First things first: “The Girl on the Train” is a wonderfully faithful adaptation.
In a move that seems downright brilliant now, the film rights for Paula Hawkins’s dark mystery were bought months before its early 2015 publication, at which time it went on to sell more than eleven million copies, spend months on international best-seller lists, and capture us by the throat with an unnerving, elegantly wrought tension. Yet the early purchase of those rights was not eerily prescient, for the book is cinematic in the very best of ways: At core, it is about the power and pain of the female gaze.
In her translation of Hawkins’s story, gimlet-eyed screenwriter Erin Cressida Wilson (“Secretary,” “Chloe”) preserved its bones by deftly juggling the entwined narratives of three women living in the same suburban region. (The book is set in the outskirts of London; the film, New York.) Fired from a public relations job, alcoholic Rachel Watson (Emily Blunt, washed-out and sad-eyed as we’ve never seen her) still commutes to the city every day to hide her job loss from already-wary friend Cathy (Laura Prepon), who’s let her crash in a spare room since her divorce two years ago. Alas, that daily train ride passes Rachel’s former home, now occupied by her ex-husband, Tom (Justin Theroux, fiendishly handsome as ever), his former mistress and current wife, Anna (Rebecca Ferguson), and their baby girl. Over the months, the pain afforded by Rachel’s glimpses of their happy family life has almost been supplanted by her obsession with Tom’s hottie neighbors Megan (Haley Bennett) and Scott (Luke Evans), whose pretty house is equally visible from Emily’s train window. Tableaus of the married couple’s sex life (none of these people have ever heard of curtains) epitomize an “ideal love” to the lonely, longing woman.
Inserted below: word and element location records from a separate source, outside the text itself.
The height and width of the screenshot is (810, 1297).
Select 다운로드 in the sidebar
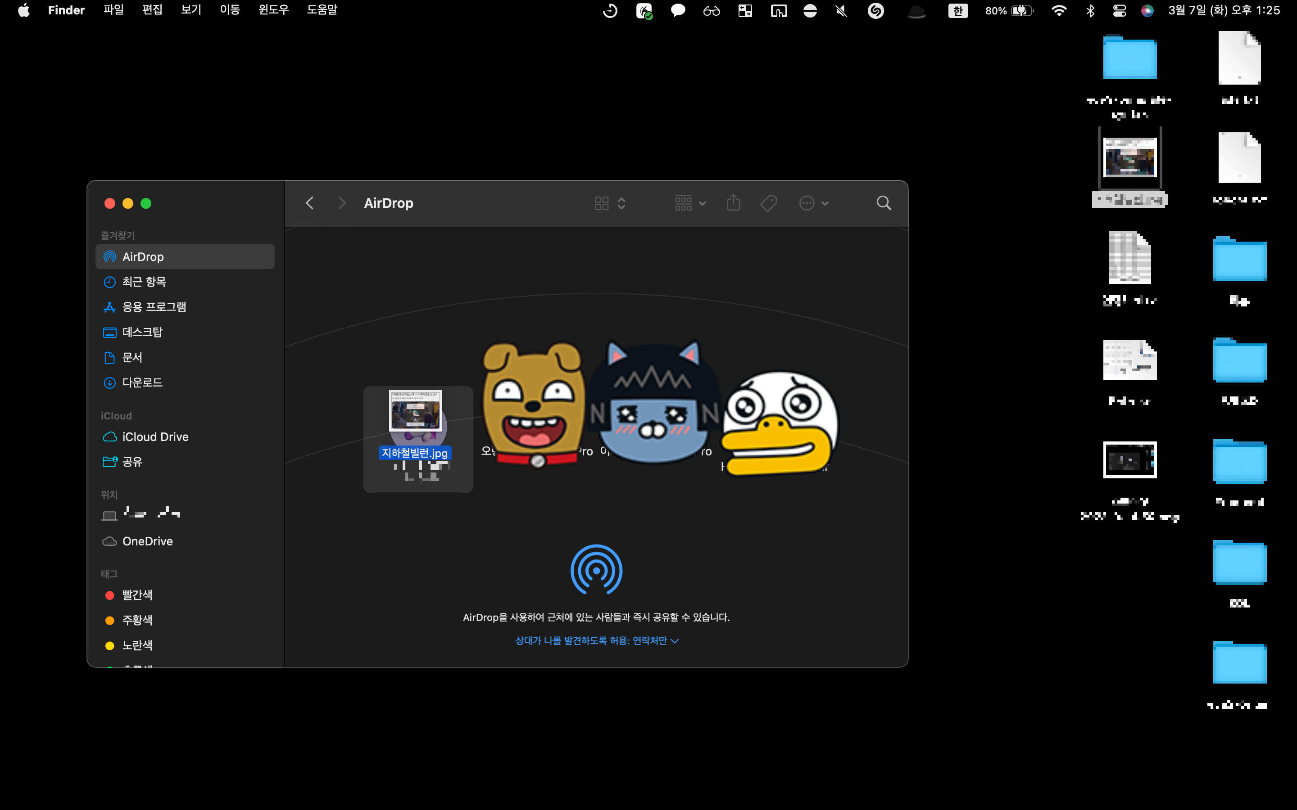pyautogui.click(x=142, y=383)
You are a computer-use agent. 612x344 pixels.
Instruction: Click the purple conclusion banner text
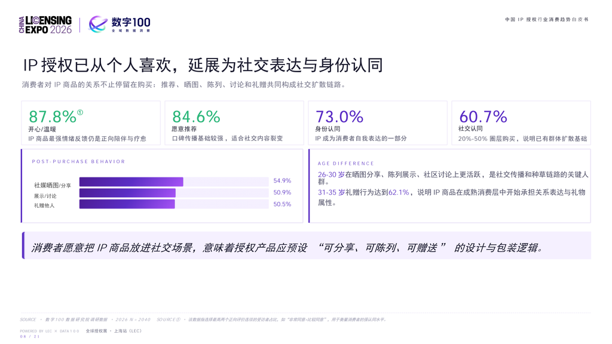[287, 248]
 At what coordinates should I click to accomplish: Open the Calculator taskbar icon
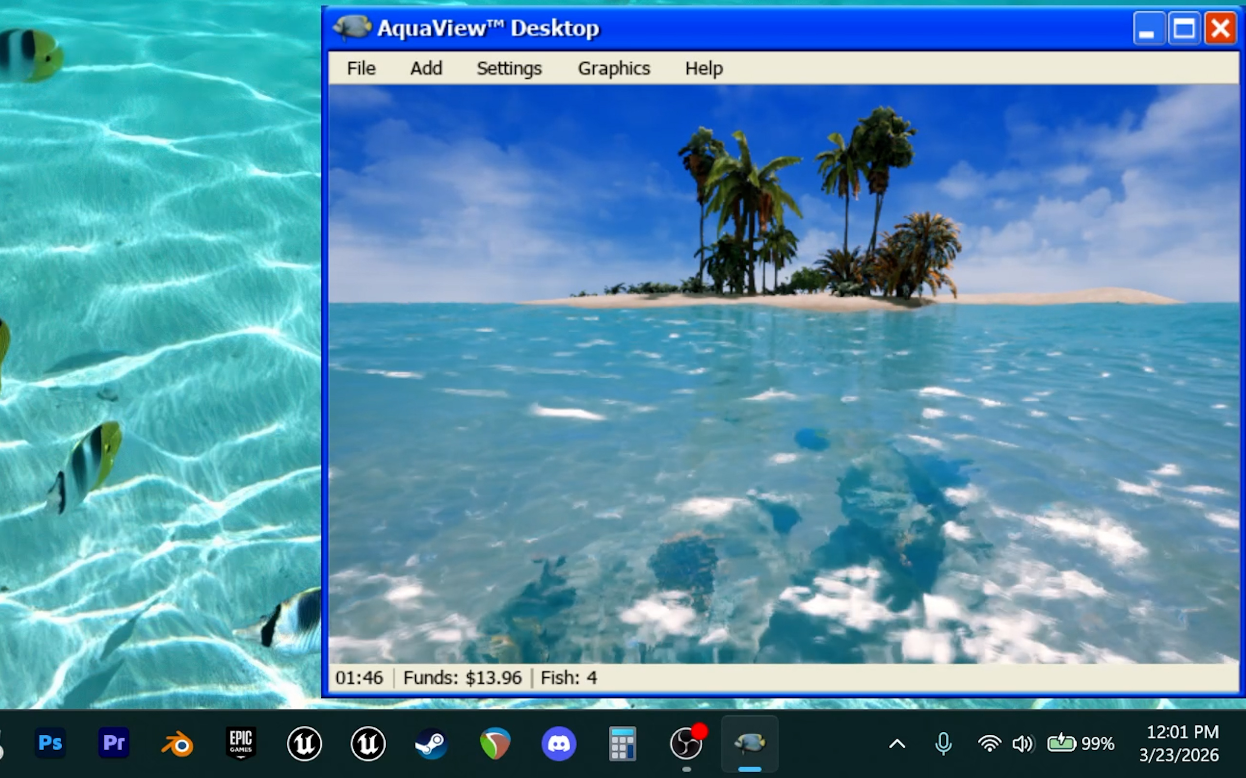point(622,743)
Of course, the moment we shift into Megan’s first-person perspective, we learn just how far her life is from ideal. Barbie Doll pretty with looks that oddly recall Anna’s, the blond twentysomething has been perilously adrift since her local gallery went out of business. We meet her when she is quitting her job as Anna’s nanny. The two women exchange words about whether there is more to life than caring for a child (Anna’s not convinced there is), and then off Megan goes, her tucked-in wild streak temporarily unleashed.
One morning from the train, Rachel sees Megan passionately kissing someone who is not Scott, and that sighting sets in motion the wheels of this mystery. Her not-so-latent anger unleashed by this betrayal, Rachel goes on a bender to end all benders, and wakes covered in blood, with no memory of what took place the night before and Megan’s disappearance blaring on the news. Further complicating matters is Rachel’s still-charged relationship with Tom, which is the only fly in the ointment of his marriage to increasingly ruffled Anna. When the authorities begin their investigation (Allison Janney is bemused and bemusing as a bored Westchester cop), we learn just how unreliable a narrator Rachel might be; she once briefly kidnapped her ex’s infant and Anna is convinced she’s capable of far worse.
What fascinates me most about this “Girl on the Train” – and what makes it a film that may resonate most with women (the most positive early reviews have been written by female rather than male critics) – is that it embraces unlikeable female protagonists who don’t even like themselves, and asks us to do the same. Rachel is a self-pitying, explosive drunk; Anna, an unrepentant Stepford mom; Megan, a viper whose self-esteem relies on male surrender. Yet because we are shown the fissures in their self-reflections and the strength lurking beneath those surfaces, we root for them while accepting their limitations.
Though the two films have been likened to each other, “The Girl on Train” captures the complexity of female longings with a specificity that evaded the otherwise-compelling “Gone Girl.” Fans of “The Help” will not be surprised; in that endeavor, “Girl on the Train” director Tate Taylor demonstrated a rich appreciation for the thin line between solidarity and sabotage in oppressed female dynamics. Here his restless lens and unflatteringly cool, gray light exposes the unhappy and very real way that patriarchy blinds women from seeing themselves and each other clearly. In this way, on both page and screen, “unlikeability” is actually the essence – even the selling point – of this uncanny story; it is no surprise that the often-seamless Emily Blunt delivers the best performance of her career as unstrung Rachel. Only when we push past niceness do we recognize the breadth of what women bring to the table.